First off, the Palaeolithic diet is not actually a single diet, but rather it is a template that can be used for developing different diets. It encourages people to go back to their roots, and eat similarly to how ancestors did in a sense. While you can still eat tomatoes even if you are from Europe, the idea is to focus on the foods that you would be more likely to eat if industrialization wasn’t a thing. Think lots and lots of fruits and vegetables, lean meats, nuts, seeds, whole foods, etc. A lot of diets actually borrow this approach, but as you can find out from an honest Yoli Diet review, do you really need to spend over 300USD to start a diet that provides you with unnecessary supplements and points out the importance of eating your veggies? Unlike diets like that the Palaeolithic diet is not really a diet at all but rather it is a lifestyle. The diets associated with this approach often promote things like the consumption of organic foods. It looks at the nutritional facts of food, rather than just the calories they provide, which often makes it easier to lose weight and it can lead to healthier eating habits as well.

2. Intermittent Fasting

There are different names for this diet, and it has become extremely popular in recent years, but in a way, it has been around forever. You might have heard intermittent fasting being called 5:2, 6:1, or even 16:8 – which are all variations on the same topic. If you go with the 5:2 approach, you can eat whatever you want for 5 days a week within a relatively loose calorie restriction, and then fast for 2 nonconsecutive (or intermittent, hence the name) days where you only take in 500-800 calories per day. The 6:1 plan is similar, except you might not want to eat anything at all during the fasting day. Finally, the 16:8 rule applies to both of the previously mentioned approaches. In essence, you need to plan out your day in a way that ensures you have an 8-hour time window where you can eat whatever you want, and then fast for the next 16 hours (sleep included).

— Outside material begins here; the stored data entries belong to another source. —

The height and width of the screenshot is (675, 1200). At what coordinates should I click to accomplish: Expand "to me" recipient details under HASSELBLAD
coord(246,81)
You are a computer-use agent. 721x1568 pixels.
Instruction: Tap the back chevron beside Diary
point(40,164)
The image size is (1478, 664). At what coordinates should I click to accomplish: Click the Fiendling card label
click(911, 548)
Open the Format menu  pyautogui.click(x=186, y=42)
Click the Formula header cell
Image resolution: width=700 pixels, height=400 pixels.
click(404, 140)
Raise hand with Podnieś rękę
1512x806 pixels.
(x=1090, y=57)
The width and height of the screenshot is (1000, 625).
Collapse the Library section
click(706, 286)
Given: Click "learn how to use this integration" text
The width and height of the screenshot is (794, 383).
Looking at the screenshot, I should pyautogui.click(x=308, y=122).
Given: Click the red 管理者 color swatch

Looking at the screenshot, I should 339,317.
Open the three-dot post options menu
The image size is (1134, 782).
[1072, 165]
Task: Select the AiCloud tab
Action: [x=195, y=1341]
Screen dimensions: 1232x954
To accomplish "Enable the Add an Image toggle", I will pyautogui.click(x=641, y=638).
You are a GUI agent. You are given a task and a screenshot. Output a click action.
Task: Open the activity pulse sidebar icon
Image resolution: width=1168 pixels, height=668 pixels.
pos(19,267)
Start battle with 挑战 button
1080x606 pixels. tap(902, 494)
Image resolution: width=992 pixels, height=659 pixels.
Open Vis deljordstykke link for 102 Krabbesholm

This diet really focuses on your insulin levels. So much so, that some doctors have started advising their patients that suffer from diabetes to try a variant of this diet. Of course, it should be noted that if you have diabetes or any similar condition, you should never go on any kind of special diet without consulting with your doctor about it first.  Intermittent fasting also helps to speed up the process of autophagy – a natural process that occurs as your body clears out and replaces damaged cell parts with new ones. Click and follow the link to learn how autophagy works.

3. Mediterranean Diet

The idea of the Mediterranean diet is simple. You don’t go out of your way to avoid any specific food type, but you should try and eat foods that are considered healthy while avoiding junk food as much as possible. Lots of fresh vegetables, fish, whole grains, dairy and eggs, and red wine – but in much smaller amounts than what you might be used to. In a way, it’s similar to the Paleo diet, except it focuses more on the foods you might find in Greece, and it allows for a bit more relaxed stance when it comes to things like bread. The main point of this diet though is to eat healthy and tasty foods and to incorporate olive oil into the diet in any way you can. Olive oil has many beneficial properties. It’s high in antioxidants, it can lower your cholesterol levels, and it might even help you burn fat. The only point that should be noted is that this diet does not promote the idea of completely eliminating certain food groups, so if you love fast food or ice cream – you will be able to eat them occasionally while still staying on track with this diet.

There are plenty of diets popping out all the time, but not a lot of them actually provide the results they claim they do. This is why it’s important to focus on diets that are backed up by hard science, not just ones that sound good in theory. While it’s perfectly fine to go on a certain diet in order to lose weight fast to stay motivated on your health journey, remember that no diet will really work unless you commit to a lifestyle change. Finding a way to have a healthy relationship with food and staying committed to your goals will lead to the best results in the long run.